Engineered and optimized inference pipelines for diverse AI models: Set up and managed local and cloud inference infrastructure, specializing in serverless GPU platforms (Runpod, Replicate) for cost and performance efficiency.

Developed robust inference scripts, functionalities, and APIs.

Contributed to cutting-edge generative AI beyond speech: Performed Llama Finetuning and optimized LLM inference using vLLM.

Worked with and finetuned advanced generative video models (LTXV, CogVideoX, HunyuanVideo, Wan2.1), and developed ComfyUI nodes and workflows.

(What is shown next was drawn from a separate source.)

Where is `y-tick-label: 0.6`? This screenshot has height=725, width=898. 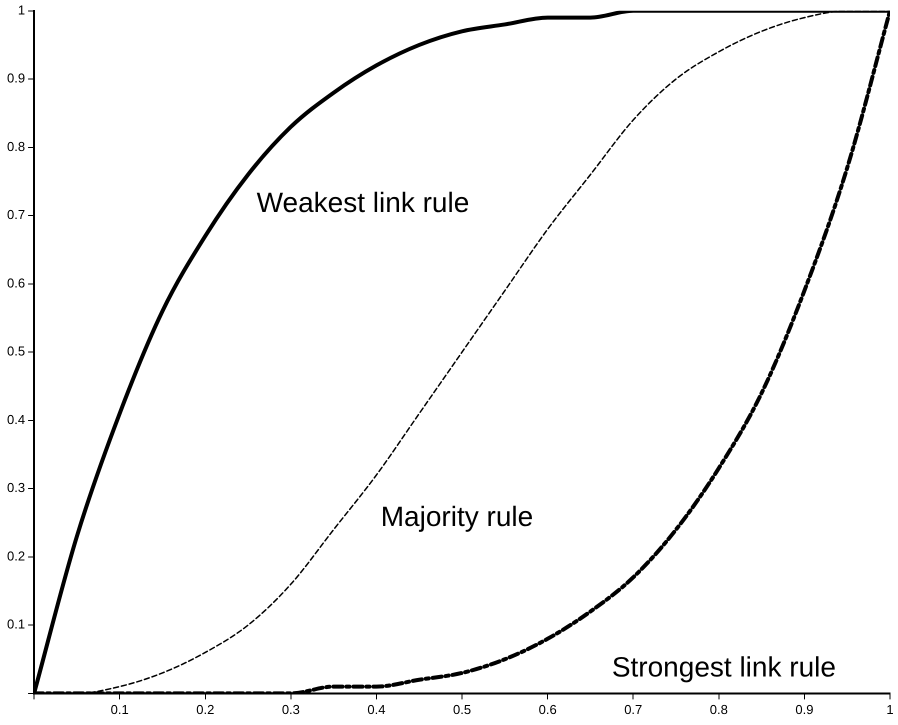 y-tick-label: 0.6 is located at coordinates (16, 282).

Integrated and deployed inference for existing Music Models.

Experienced with Image Models

Managed full data lifecycle: dataset creation, hosting, curation, automated filtering, preprocessing (audio, video, text, including EQ, normalization, base64 management), and post-processing.

Implemented MLOps practices including Docker creation and release management, serverless machine setup/maintenance, and training monitoring (loss, learning rate, grad_norm) with Weights & Biases.

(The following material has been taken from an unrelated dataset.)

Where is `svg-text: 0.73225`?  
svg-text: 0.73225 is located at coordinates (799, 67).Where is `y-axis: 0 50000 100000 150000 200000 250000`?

Functioned as the primary technical expert, communicating project capabilities and technical details to clients and stakeholders.

Developed novel implementations based on parallel research and problem-solving challenges encountered during model development.

Education

Universidad Politécnica de Madrid

Bachelor's Degree

Informatics Engineering (Computer Science)

Awards

1st Place Winner

Awarded By

LTXV Paris AI Video Hackathon

Collaborated in a team of 3 to develop an award-winning AI video solution, leveraging skills in generative video model finetuning and rapid prototyping.

2nd Place Winner

Awarded By

BeTech Innovative Design Competition, UPM

Languages

Spanish

Native

English

Native

Certificates

Cambridge C2 English Proficiency
Microsoft Certified: Azure AI Fundamentals

Skills

MLOps & Tools

Docker, Git, Weights & Biases, Serverless (Runpod, Replicate), ComfyUI (Node Development), Conda/Miniconda, Linux/VM Environments.

Data Processing

Audio (EQ, Normalization, Base64), Video, Text, Curation, Filtering.

Other Software

Unity, Autodesk 3ds Max, Relux, CloudCompare.

AI/ML

Frameworks & Libraries: PyTorch, TensorFlow, Hugging Face (Transformers, Diffusers), vLLM, Librosa, Optuna, Techniques: Deep Learning, Large Language Models (LLMs), LLM Finetuning (Llama), Text-to-Speech (TTS), Automatic Speech Recognition (ASR), Reinforcement Learning (RL), Generative Video, Generative Image Models, Computer Vision, LORAs, Hyperparameter Tuning, Model Merging & Pruning, Architectures: Transformers, CNNs, DiT-based Models, Autoregressive Models.

Programming Languages

Python (Advanced), C#, Java, JavaScript (React), C, SQL (MySQL, PostgreSQL), HTML.

Projects

Spanish-F5 Open Source TTS Model

Summary

Independently developed and released the leading open-source Text-to-Speech system for Spanish by finetuning the F5-TTS architecture.

Academic Final Thesis (Honors - 9.8/10): "Parkinson's Disease Detection Through Voice Recordings using Convolutional Neural Networks (CNNs)."

Summary

Independently designed, trained, and evaluated a CNN model for early Parkinson's detection from audio, achieving high accuracy and receiving top academic honors.